P: A maioria das pessoas são de RH, brancas, e a maior dificuldade é de convencimento da alta liderança em investir nessa temática. Muitos dizem: “não precisa”, “façam vocês mesmo”. Se fossem programas de sustentabilidade, que houve uma onda no Brasil de implementar esse tipo de programa e agora vemos melhorias e até conseguimos reciclar em casa, foi todo um processo de implementação. Se a empresa entende que envolve investimento e que a alta liderança tem que estar junto porque ela é determinante para influenciar as pessoas, a gente conseguiria evoluir mais. Ainda acho que essas poucas pessoas que estruturam times de diversidade dentro de RH, também estão sozinhas.

Então, o que você diria para essas equipes de RH que desejam provocar essa mudança nas suas empresas? Como começar?

P: Primeiro, RH, não faça tudo sozinho, essa responsabilidade não é só sua, é da empresa como um todo. Você pode até ser o desbravador, o que puxa a cordinha, mas tem que puxar todo mundo junto. Não é só na sua mão que tem que ficar um programa de diversidade, RH tem essa mania. “Deixa que a gente faz”. Faz, mas não gera um engajamento e os resultados esperados se você não tem, por exemplo, um comitê de diversidade.

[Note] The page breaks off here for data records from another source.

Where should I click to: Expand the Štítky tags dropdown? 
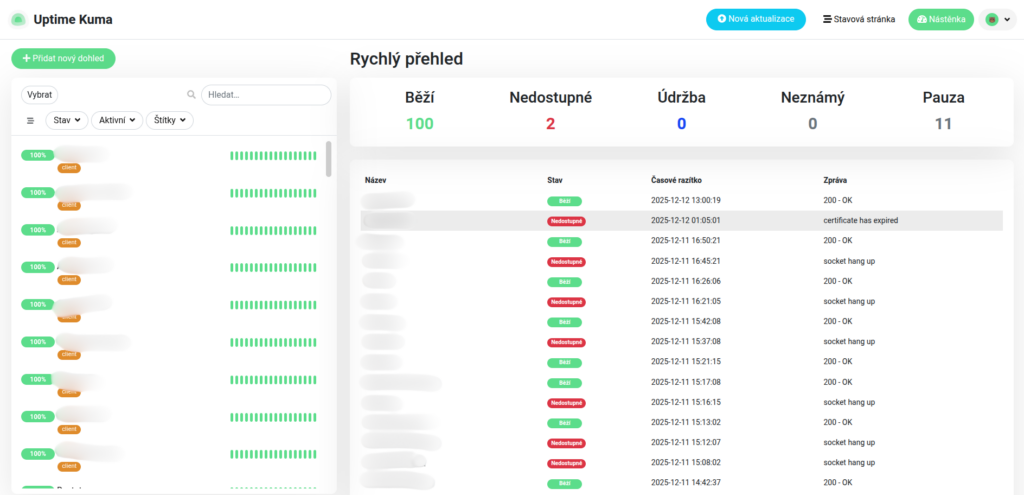point(169,120)
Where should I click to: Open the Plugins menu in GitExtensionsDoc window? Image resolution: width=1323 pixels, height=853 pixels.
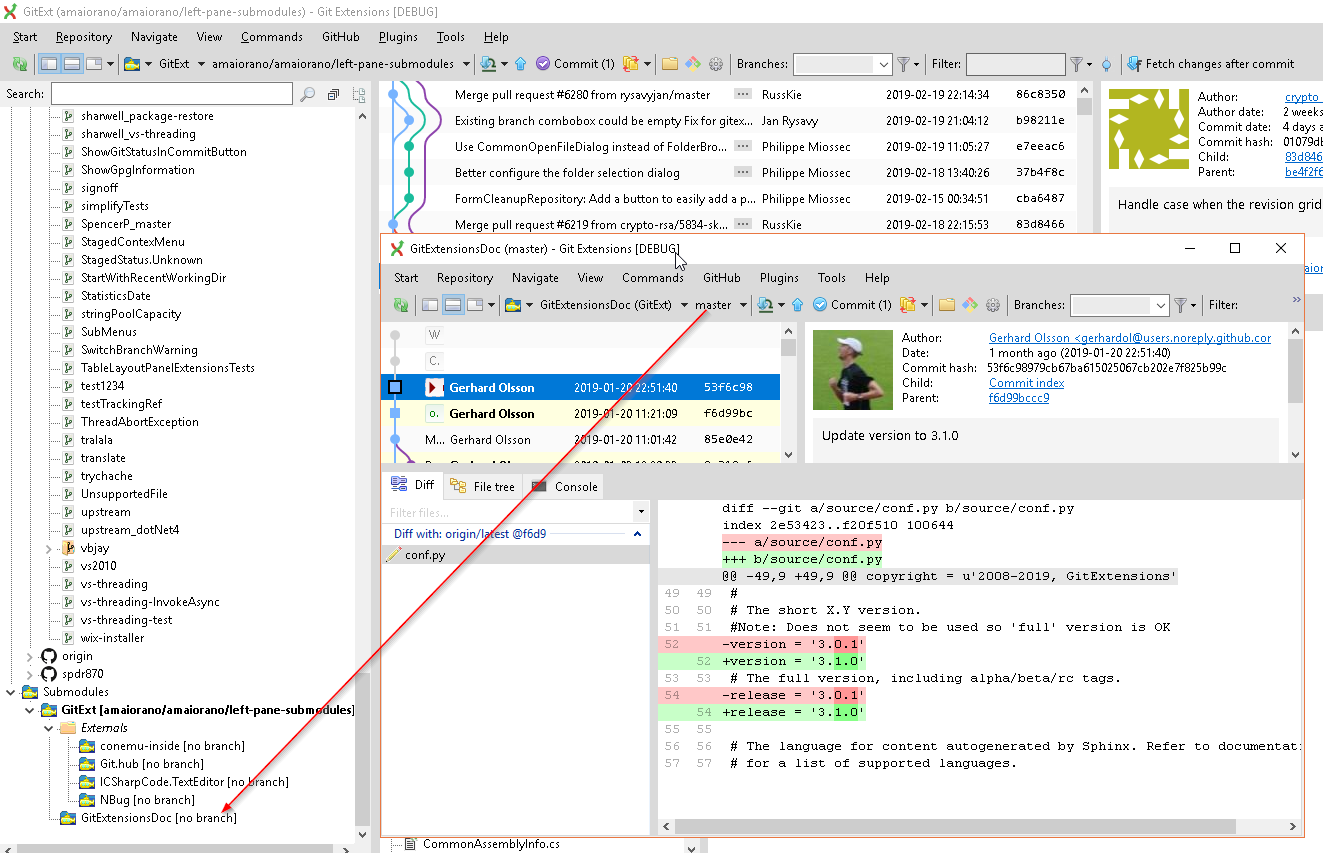(779, 278)
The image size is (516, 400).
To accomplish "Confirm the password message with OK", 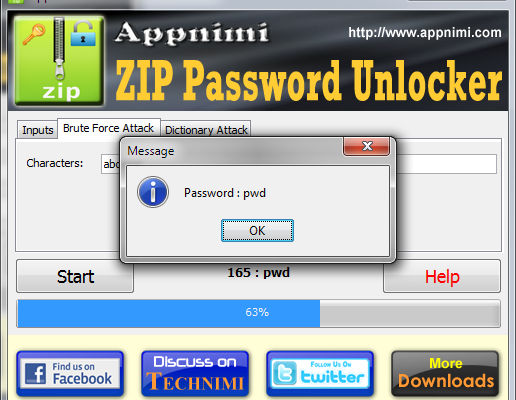I will (257, 230).
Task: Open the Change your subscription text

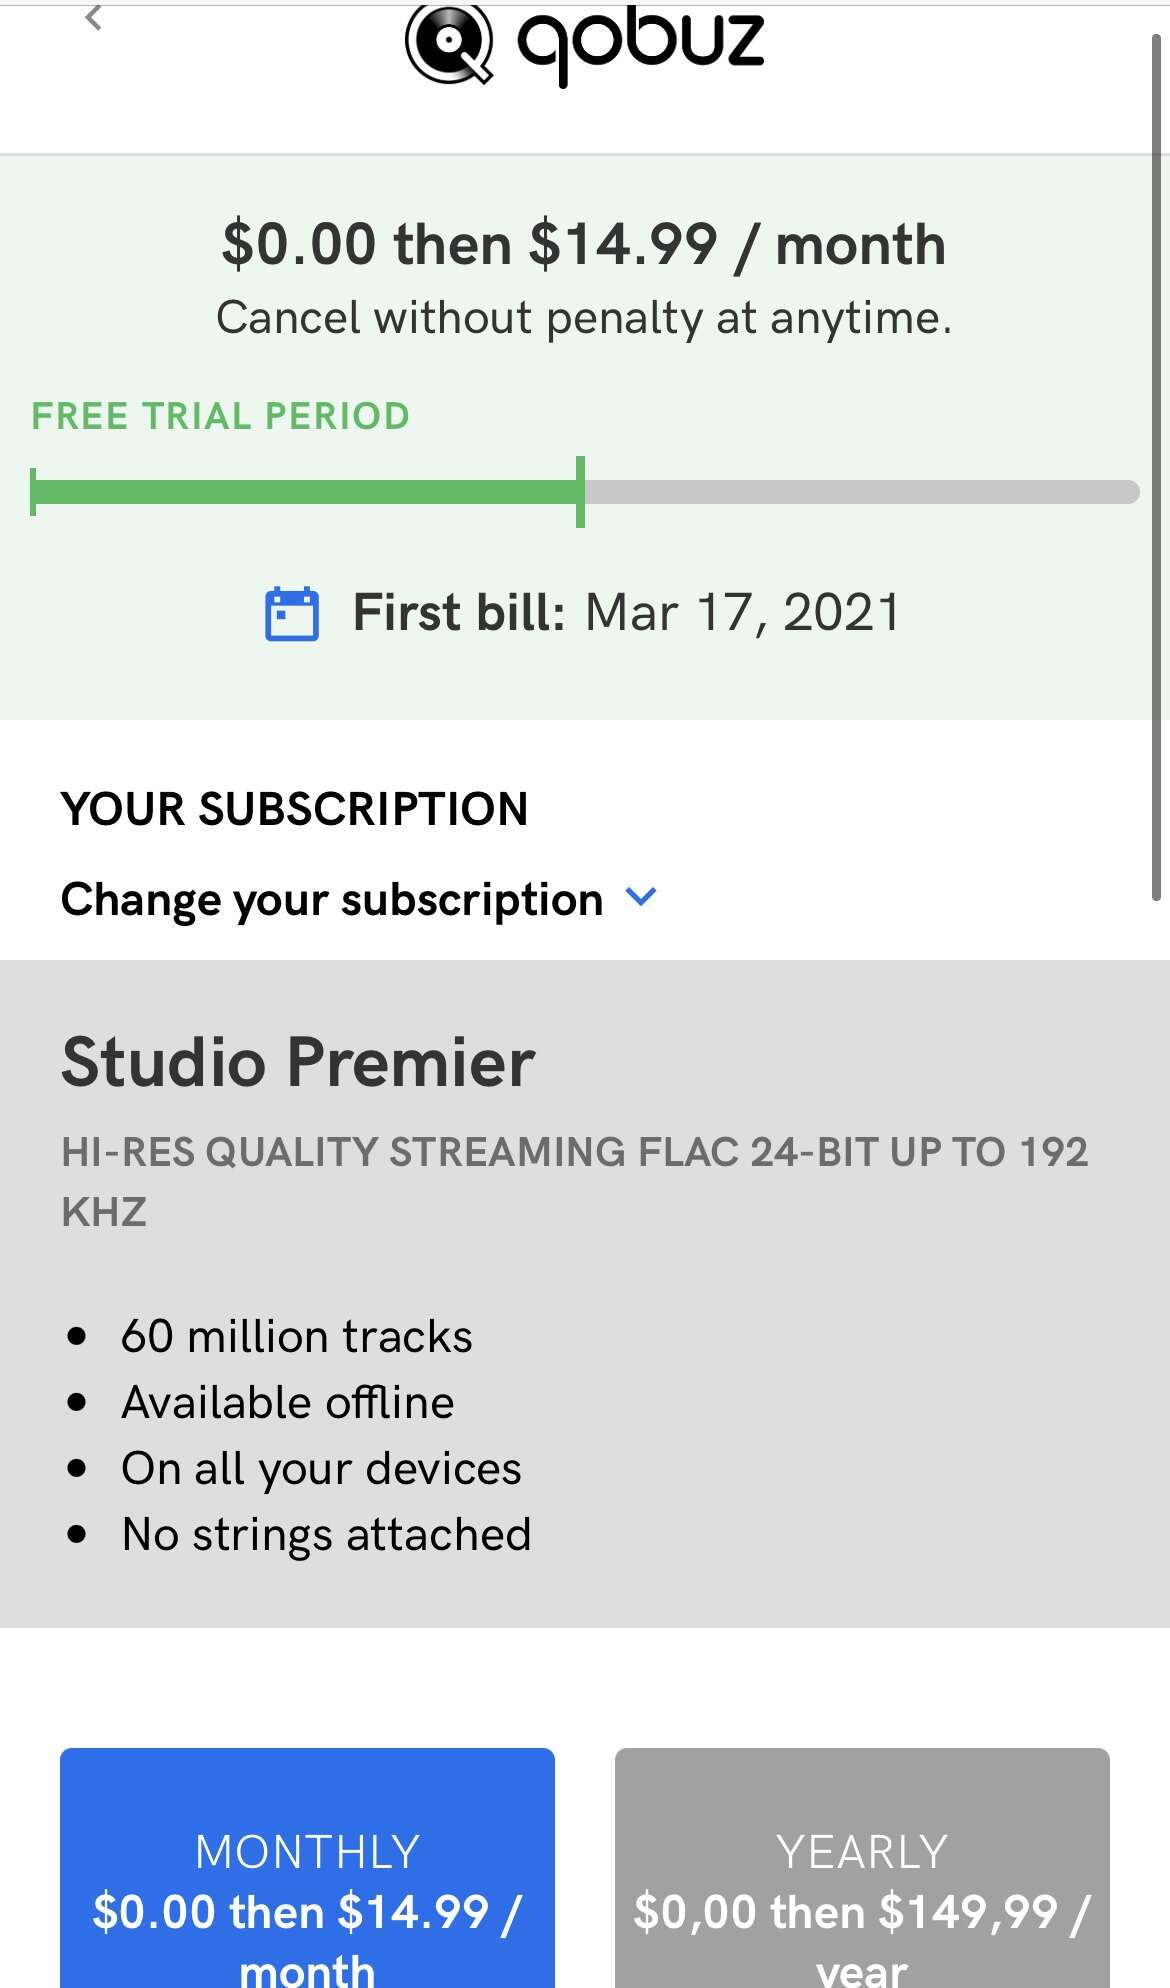Action: tap(332, 899)
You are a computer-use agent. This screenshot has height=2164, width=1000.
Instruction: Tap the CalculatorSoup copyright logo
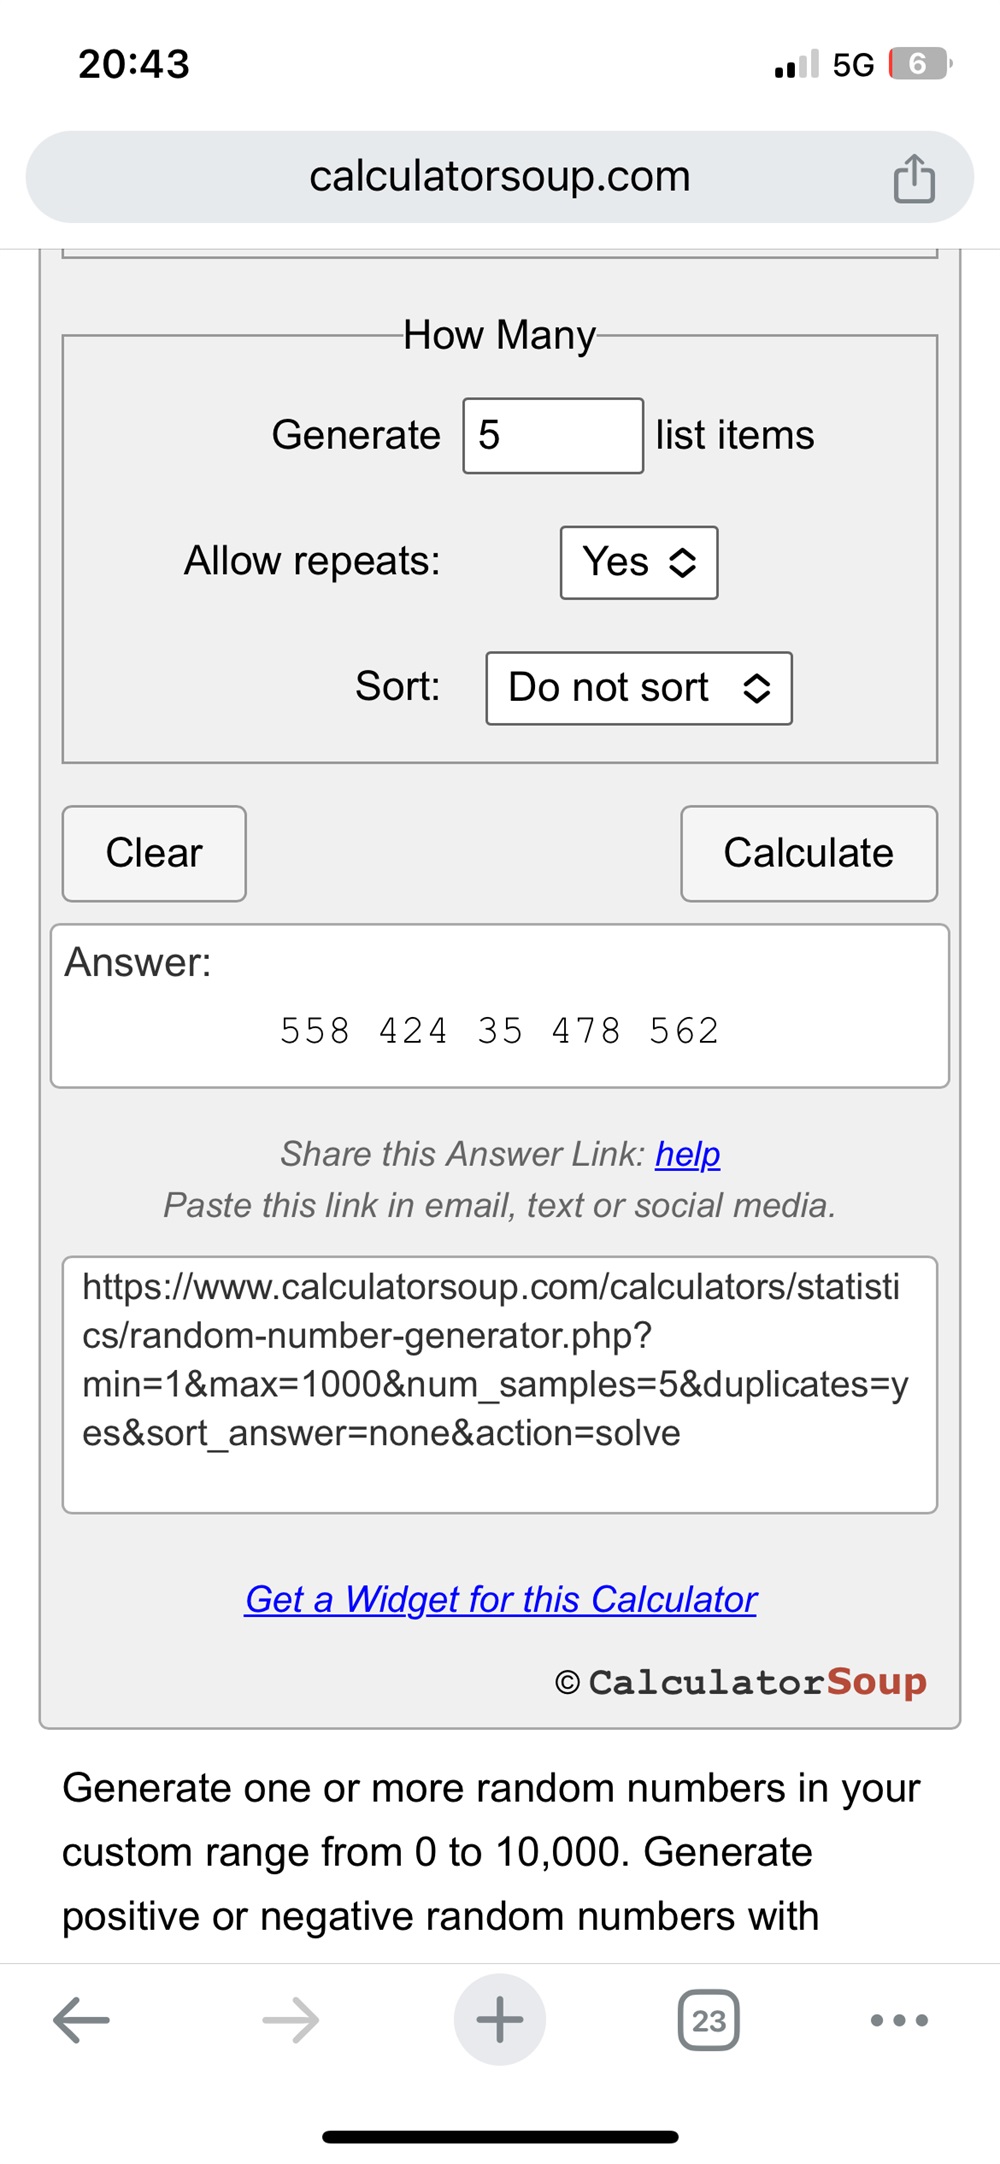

Então, minha dica é: monte um comitê com a presença de pelo menos alguém da alta liderança, que seja um patrocinador do programa, não só para bancar o programa, mas que vai incentivar o time para fazer acontecer, participar das reuniões e etc. Crie um comitê e faça com quem tem vontade. Como já dizia o ditado, um RH sozinho não faz inclusão! Costumo brincar com essa trocadilho, porque realmente é desafiador.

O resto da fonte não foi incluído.